LaSalle Sues Over 'Vanishing' Collateral

LaSalle National Bank is suing one of its borrowers, charging it with "grossly misrepresenting" its financial condition to get a $115 million loan.

According to documents filed last week in New York State Supreme Court, the Chicago-based bank, which is owned by ABN Amro Holding NV, discovered "accounting irregularities" last month at its borrower, Kent International Associates Ltd., a Brooklyn, N.Y., electronics distributor.

The bank, which is suing on behalf of its syndicate of banks, is seeking access to Kent's financial records and proceeds from any tangible collateral. The amount LaSalle is seeking is unspecified in the lawsuit.

The syndicate includes European American Bank, Jackson National Life Insurance Co., NationsBank of Texas, Bank of Tokyo-Mitsubishi Ltd., and Sanwa Bank Ltd.

According to the court filing, LaSalle extended a revolving line of credit to Kent in 1994. Until Aug. 28, Kent had been submitting to LaSalle daily borrowing-base certificates, which are considered collateral, worth $120 million to $150 million.

The most recent report filed with LaSalle showed gross accounts receivables at Kent representing $130.4 million.

But LaSalle said that it found "accounting irregularities" after receiving a report from Kent at the end of last month.

Kent's lawyers admitted to the bank that the company had been providing inaccurate borrowing-base information, according to the lawsuit.

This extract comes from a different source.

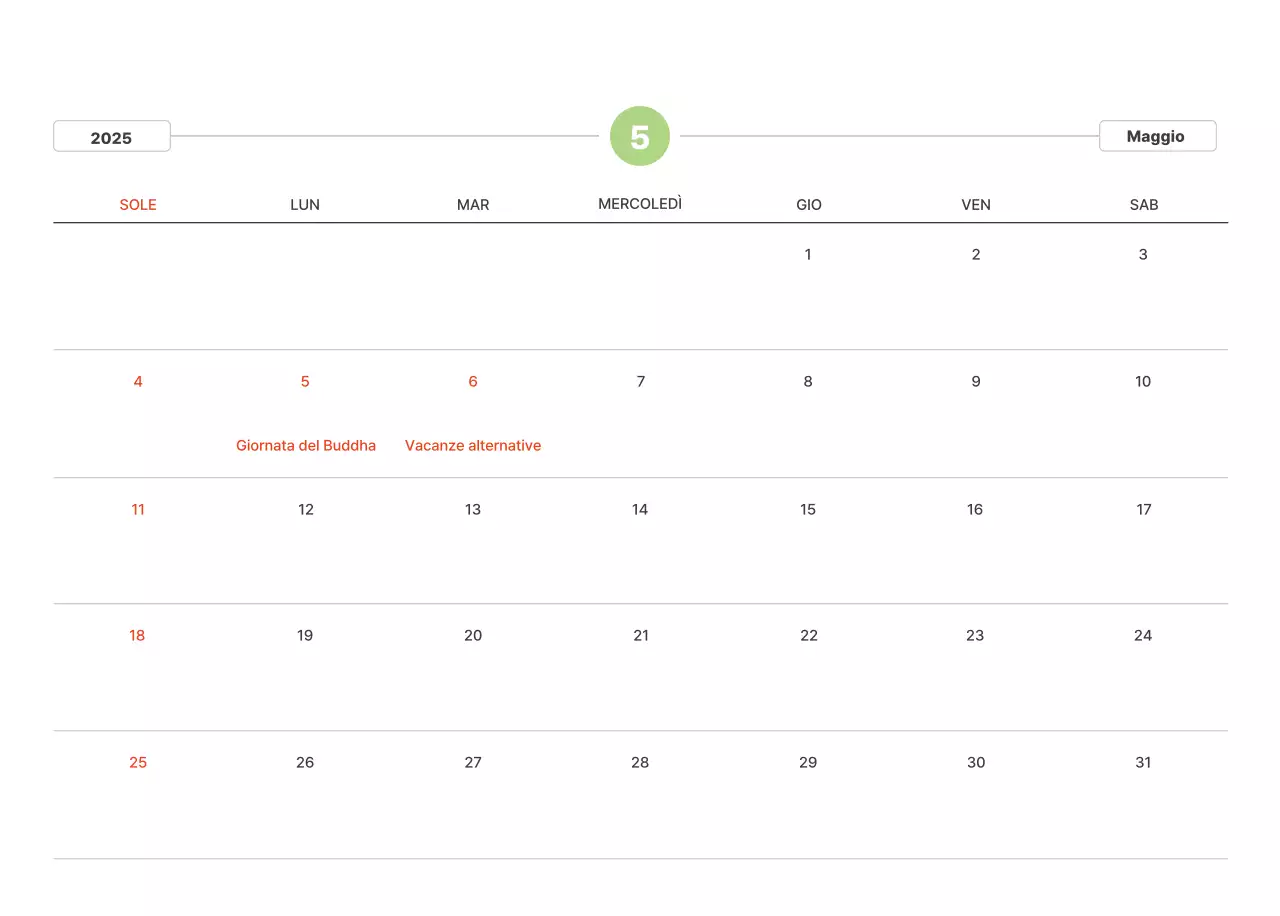
Task: Choose Sunday the 18th
Action: click(137, 635)

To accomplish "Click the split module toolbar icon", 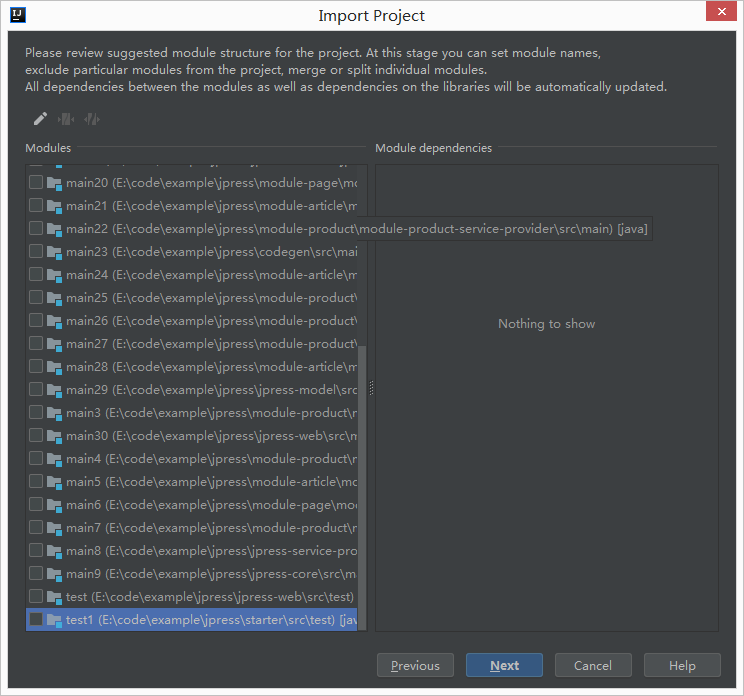I will point(92,119).
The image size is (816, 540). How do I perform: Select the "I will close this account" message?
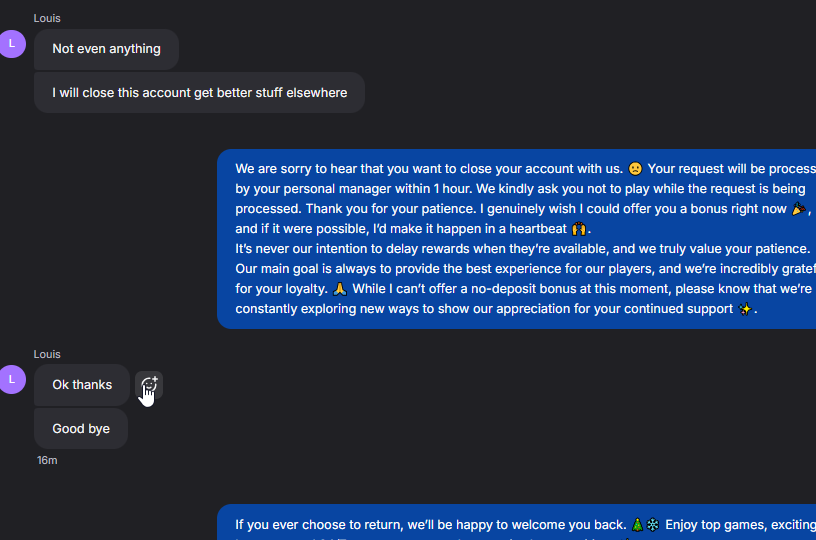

LaSalle said that on Sept. 15 it discovered that Kent's accounts receivables were worth only $20 million.

The suit, which also names Kent's owners, Dov Engel, Ayala Engel, and David Piller, charges that the collateral has "inexplicably vanished." In view of the disparity between the outstanding loan balance and the actual collateral, LaSalle's suit says, it is likely that the defendants diverted the loan or collateral proceeds.

LaSalle and Kent declined to comment on the matter.

Kent still owes $106.4 million to LaSalle and its syndicate. Some say the syndicate say can turn to LaSalle for restitution.

"How could $110 million in collateral, 80% of the borrowing base, disappear? There is a question about the proper level of due diligence," said one source close to the deal.

"Though all the other lenders make their own credit decisions, they are relying on information provided by the agent in making that decision."

Typically, banks that agent borrowing-base loans submit to the lenders in their syndicate quarterly financial statements and monthly borrowing- base certificates. They must also share with the syndicate quarterly or annual field reports supplied by the borrower.

The source contends that though LaSalle did provide requisite field reports, it did not fulfill its responsibility to review collateral and determine the eligibility of the collateral for the loan.

Another legal expert said that though the responsibility of the agent bank to the syndicate is specific to each contract, typically each bank is responsible for its own due diligence.

"Though the real degree of reliance is specific to each assignment agreement, typically the assignee has acknowledged that it is not relying on credit analyses of the agent bank," said Kenneth Chin, special counsel with Richards & O'Neil LLP.